К концу ночи я познакомился с одним хлебопеком. Он ехал на громадной телеге, в которую был впряжен еще более громадный мерин. Хлебопек великодушно пустил меня к себе в телегу, солидно и толково отзывался на мои вопросы, и когда я окончательно пожелал узнать от него, как это здешнее население ухитряется удовлетворять своим прихотливым наклонностям, он многозначительно отвечал мне:

– Да ведь как тебе, судырь, доложить насчет этого дела? Сам рази не видишь, какие тут около нас костры большие горят, – ну вот щепочки-то иной раз от тех костров до нас целенькие и долетывают… Щепочками-то эфтими мы и живем… Так-то-сь!..

Говоря это, хлебопек хмыкал в бороду, знаменательно взглядывал на меня, сопрягая, так сказать, эти взгляды с хмуреньем густых черных бровей, и пересыпал высказанную мысль фразами вроде того, что «вот так-то! Вот ты теперь и понимай, как сам знаешь! Костер, мол, горит, а мы, маленький народец, все насчет щепочек, все насчет щепочек», а потом вдруг, ни к селу ни к городу, спросил: «Нет ли у вас, барин, чего продажного – подешевше, посходнее?»

– Нет! Продажного у меня ничего нет, – отвечал я.

– То-то! А то здесь часто нашему брату нажить доводится. Прогорит это господин какой-нибудь в Питере, шатает, шатает его ветер-то по разным сторонам – и сюда занесет. Вот мы у таких-то покупаем частенько… Пытаму им смерть… Поэтому я, примерно, и к тебе-то… Думаю, мол, продает што-нибудь ночным временем… Посходнее ежели што… Оно отчево же? Деньги при нас завсегда есть… Состроил я тут неподалечку избенку, так оно, конешно што, и гондобишь…

Тут я понял притчу хлебопека про горящий костер и про разлетающиеся из него на далекое пространство щепки…

При свете наконец-таки проглянувшего дня показалась небольшая группа домов, которую нельзя было никаким образом назвать ни селом, ни деревней, ни городом, ни посадом, так как в ней в одно и то же время отличным манером бунтовали все элементы поименованных жилищ российского люда. Скорее всего это было сбившееся в кучу протяжение пройденного мною пути, оглашаемого караулом, – и потому группу эту я назову Карауловкой.

Несмотря на раннее утро, улицы Карауловки были битком набиты многоразличным людом. У ее кабаков, харчевен и мелочных лавок теснились извозчичьи кареты, коляски и пролетки, перемешанные с одноколками чухон и с громоздкими русскими телегами. Песни и караулы несмолкаемо летели из окон этих увеселительных заведений. На лавочках, непременно приделанных к воротам каждого дома, восседали благодушные компании с носами, очевидно расположенными к жарким разговорам, – и потому самыми ощутительными нотами в этом неразборчиво гудевшем улье были фразы: «слидовательно, – выфта-рых, – возьми ты теперича, к примеру, мине и сибе, – можешь ли ты панимать, к чему это сказано: што, гыварить, прейде, гыварит, сень законная…», и т. д. и т. д.

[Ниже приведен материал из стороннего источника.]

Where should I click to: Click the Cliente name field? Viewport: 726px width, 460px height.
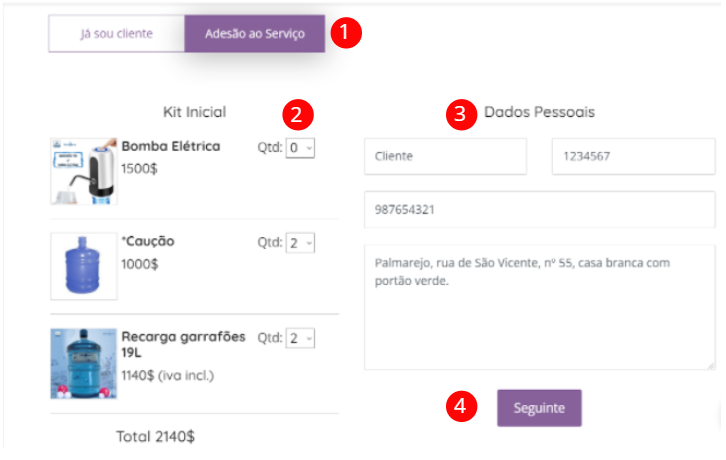click(445, 156)
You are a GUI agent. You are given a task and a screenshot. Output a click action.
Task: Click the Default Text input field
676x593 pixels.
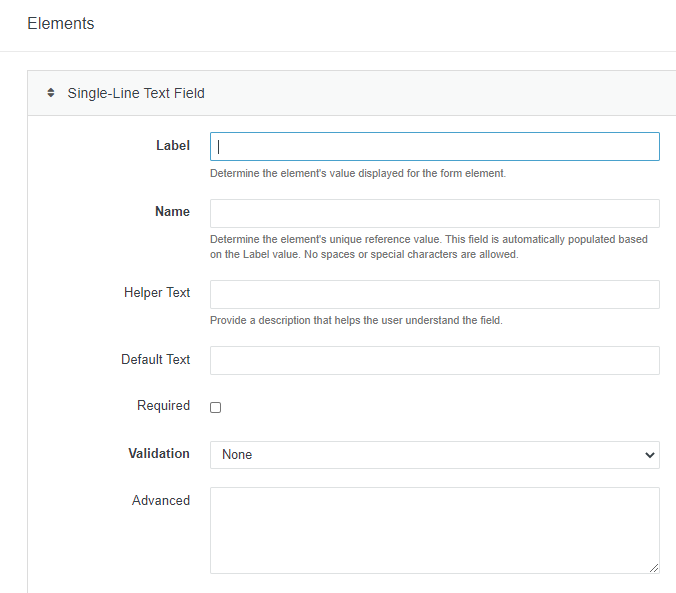(x=434, y=360)
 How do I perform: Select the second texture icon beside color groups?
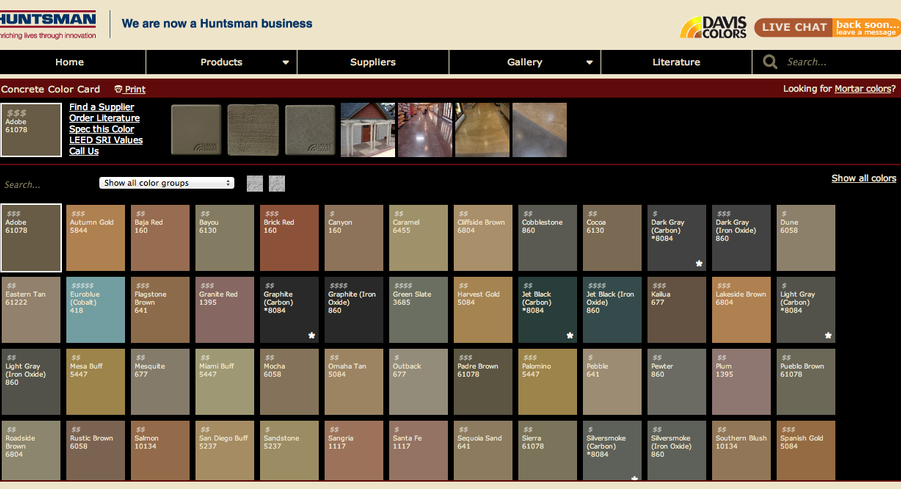coord(277,183)
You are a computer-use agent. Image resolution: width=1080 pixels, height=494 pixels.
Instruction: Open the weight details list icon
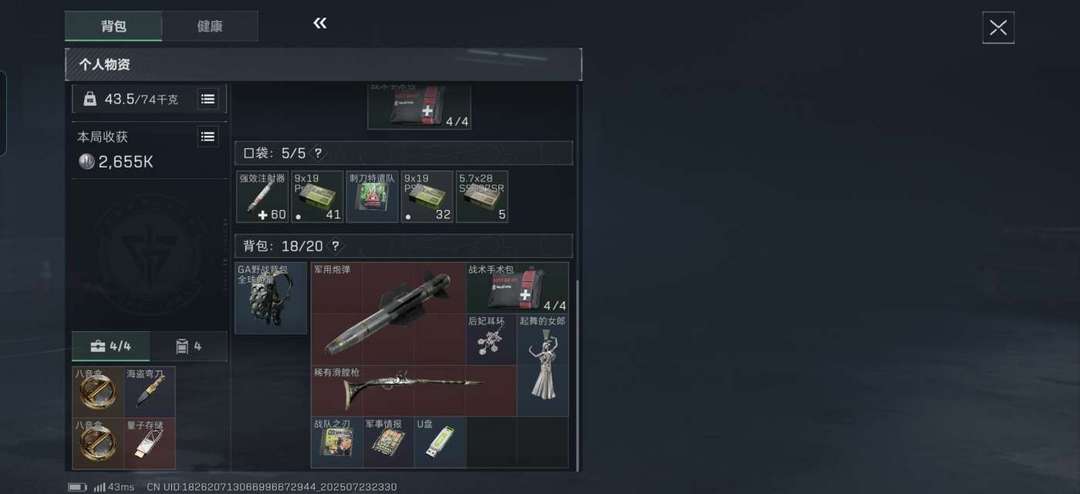pos(208,99)
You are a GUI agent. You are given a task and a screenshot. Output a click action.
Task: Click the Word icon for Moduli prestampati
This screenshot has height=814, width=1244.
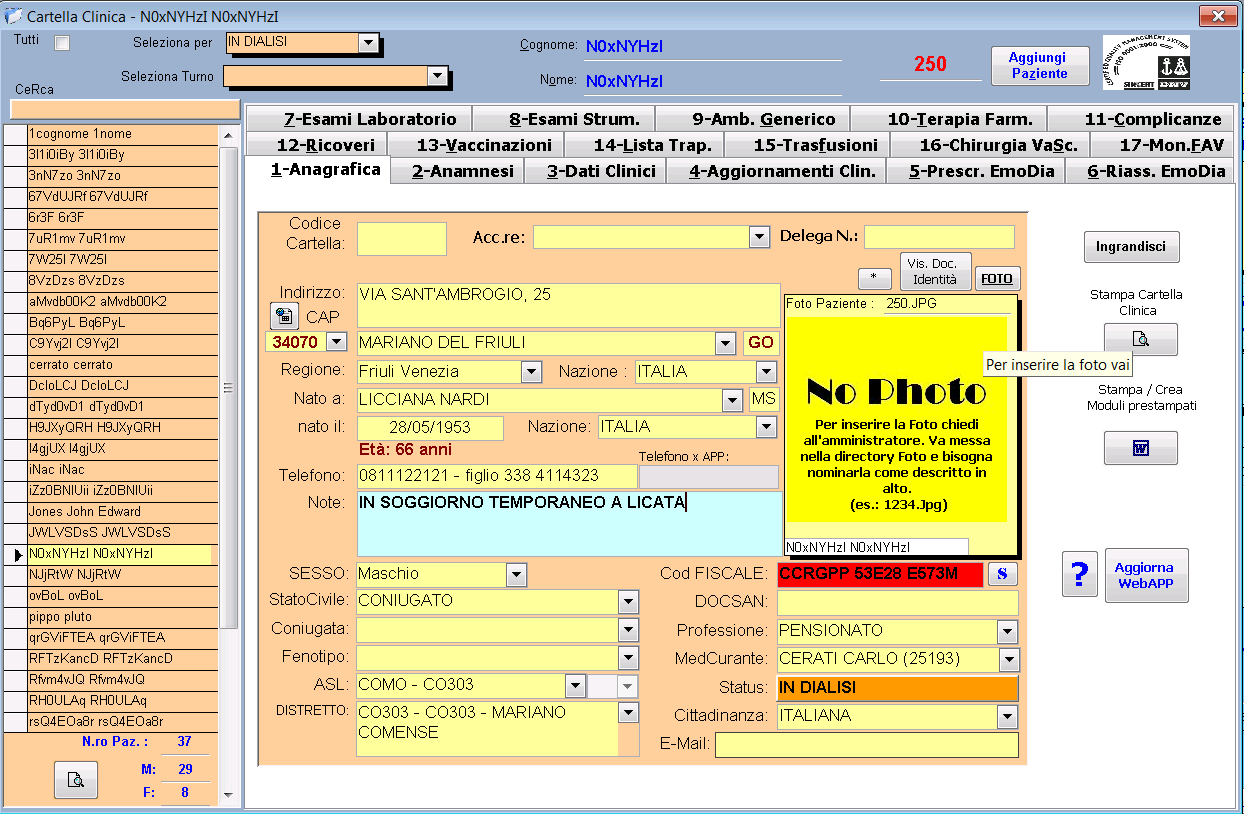point(1140,448)
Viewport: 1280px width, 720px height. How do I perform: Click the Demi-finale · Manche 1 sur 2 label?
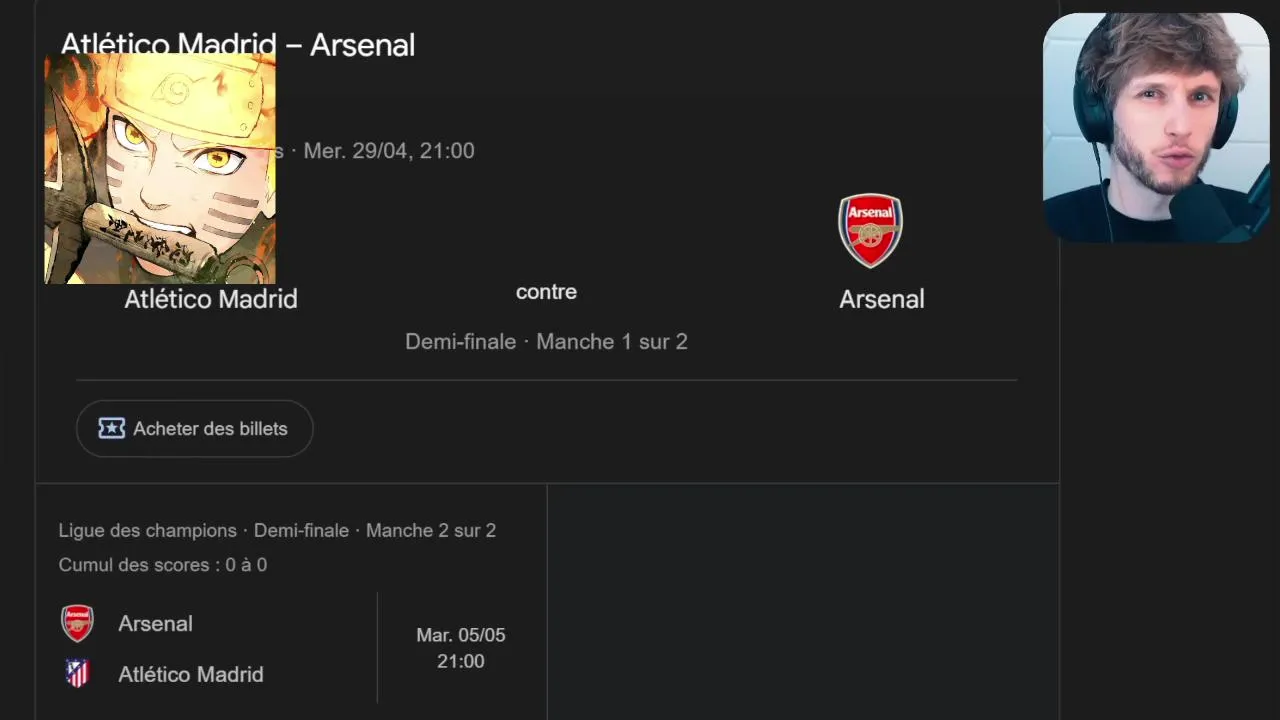pos(546,342)
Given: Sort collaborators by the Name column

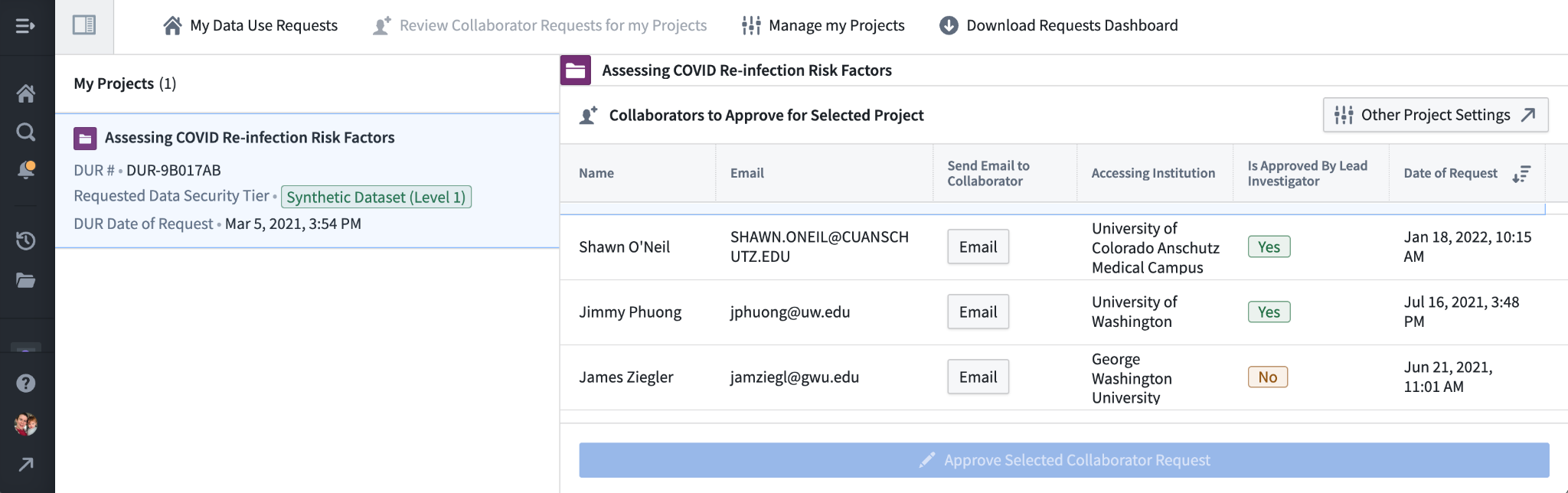Looking at the screenshot, I should (x=596, y=173).
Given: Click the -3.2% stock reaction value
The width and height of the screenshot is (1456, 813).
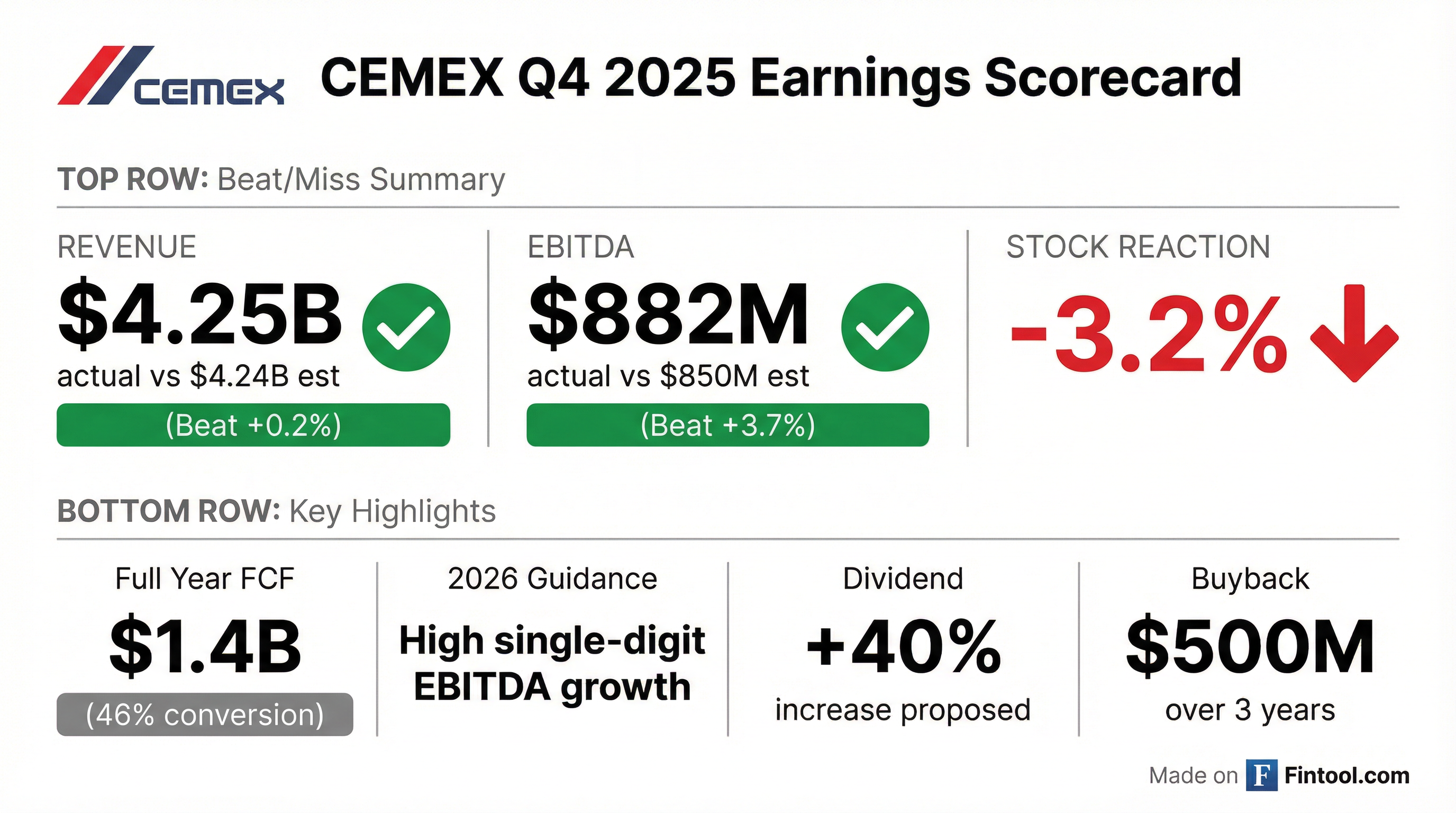Looking at the screenshot, I should 1148,335.
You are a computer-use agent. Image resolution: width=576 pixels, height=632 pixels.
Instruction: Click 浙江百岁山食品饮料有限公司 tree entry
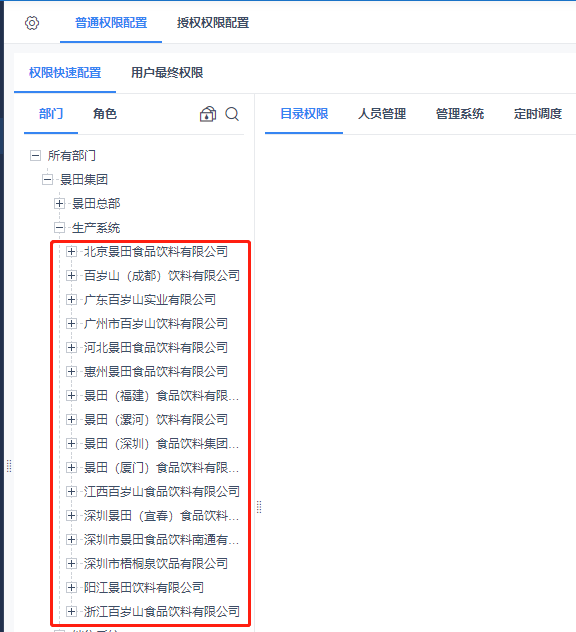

Временами из этого благодушия выдавался тоже хотя и благодушный, но тем не менее подавляющий голос громадного человека в серой шинели, в белой фуражке, с длинным железным палашищем в руках.

– У нас, брат, лошадь, я тебе прямо скажу, – рассказывал военный человек какому-нибудь штатскому человеку в одной рубахе и в картузе с купеческую подушку – у нас, брат, – семьсот целковых. Опять – обучи ее, прокорми… А? Чивво эфто стоит?

При этих словах солдат откидывался назад, красиво налегая на ручку палаша и пристально всматриваясь в лицо вопрошаемого. Вопрошаемый страдательно поникал головою перед этим взглядом.

Презирая бойкость уличной картины, по самой середине шоссе, с рыжими котомками на плечах, тянулись пучеглазые странники и смиренные, отрепанные странницы с очами, опущенными долу. Бочком и поистине с ловкостью привидений, проваливающихся в сценический пол, пробирались они в кабаки, опасаясь как будто, чтобы мирские завистливые глаза, смотря на их несообразное с странническим видом поведение, не впали в искушение и не осудили их. Зато, выходя из кабаков, персонажи сии держали себя гораздо смелее. Некоторые из них принимались приставать к приворотным карауловским компаниям насчет милостыни, рассказывая при этом необыкновенно ужасные истории о постигших их злоключениях; другие, сочинивши в кабаке доброе знакомство с странствующей особой женского пола, плелись по шоссе дальше, не обращая ни малейшего внимания на хохот уличной толпы, оравшей по следам сдружившейся пары: «Што? Вдвоем-то небойсь охотнее путешествовать? Ха, ха, ха!» Третьи, преимущественно женщины, оставались где-нибудь около заведений, напевая псалмы или песни и тем значительно увеличивая общую суматоху населения.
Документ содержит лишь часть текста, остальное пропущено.